_Aim_
Print the part of the factorial-casting documentation below, starting at "Cast of factorials" and ending at "whenever ↑(a - 1)".

Cast of factorials #
This file allows calculating factorials (including ascending and descending ones) as elements of a semiring.
This is particularly crucial for Nat.descFactorial
as subtraction on ℕ
does not correspond
to subtraction on a general semiring. For example, we can't rely on existing cast lemmas to prove
↑(a.descFactorial 2) = ↑a * (↑a - 1)
. We must use the fact that, whenever ↑(a - 1)
is not equal
to ↑a - 1
, the other factor is 0
anyway.
theorem
Nat.cast_ascFactorial
(S : Type u_1)
[Semiring S]
(a : ℕ)
(b : ℕ)
:
↑(Nat.ascFactorial a b) = Polynomial.eval (↑a) (ascPochhammer S b)
theorem
Nat.cast_descFactorial
(S : Type u_1)
[Semiring S]
(a : ℕ)
(b : ℕ)
:
↑(Nat.descFactorial a b) = Polynomial.eval (↑(a - (b - 1))) (ascPochhammer S b)
theorem
Nat.cast_factorial
(S : Type u_1)
[Semiring S]
(a : ℕ)
:
↑(Nat.factorial a) = Polynomial.eval 1 (ascPochhammer S a)
theorem
Nat.cast_descFactorial_two
(S : Type u_1)
[Ring S]
(a : ℕ)
:
↑(Nat.descFactorial a 2) = ↑a * (↑a - 1)
Convenience lemma. The a - 1
is not using truncated subtraction, as opposed to the definition
of Nat.descFactorial
as a natural.

_Collected data_
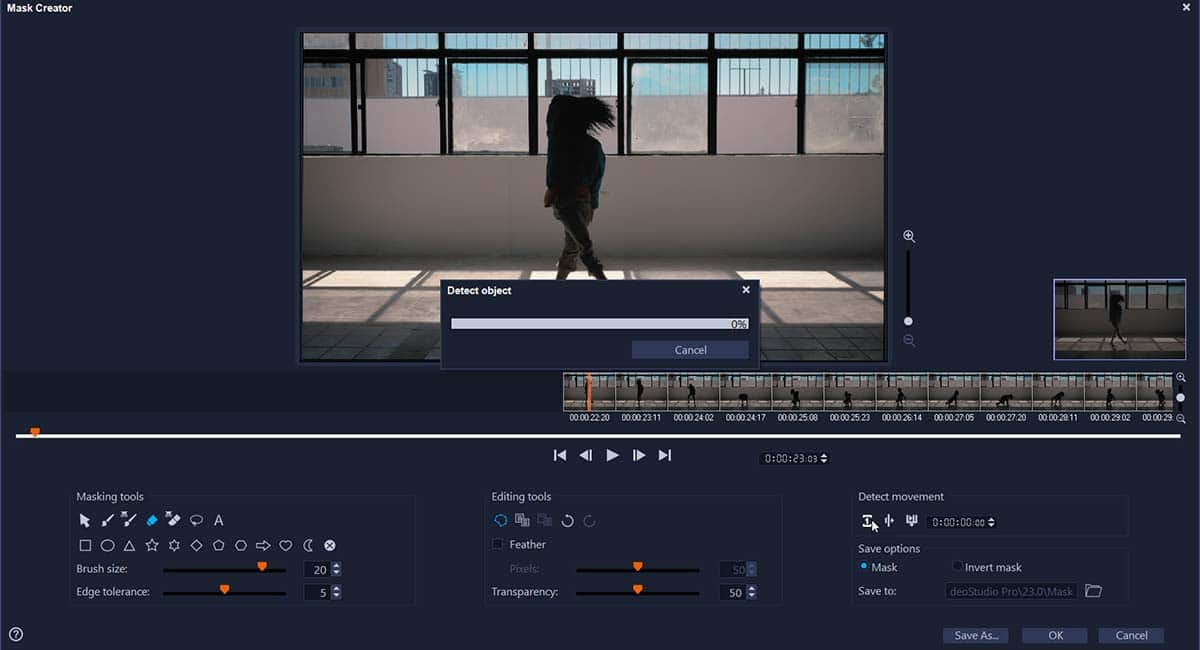
Task: Adjust the Edge tolerance spinner arrows
Action: coord(336,592)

_Exercise solution_
Cast of factorials #
This file allows calculating factorials (including ascending and descending ones) as elements of a semiring.
This is particularly crucial for Nat.descFactorial
as subtraction on ℕ
does not correspond
to subtraction on a general semiring. For example, we can't rely on existing cast lemmas to prove
↑(a.descFactorial 2) = ↑a * (↑a - 1)
. We must use the fact that, whenever ↑(a - 1)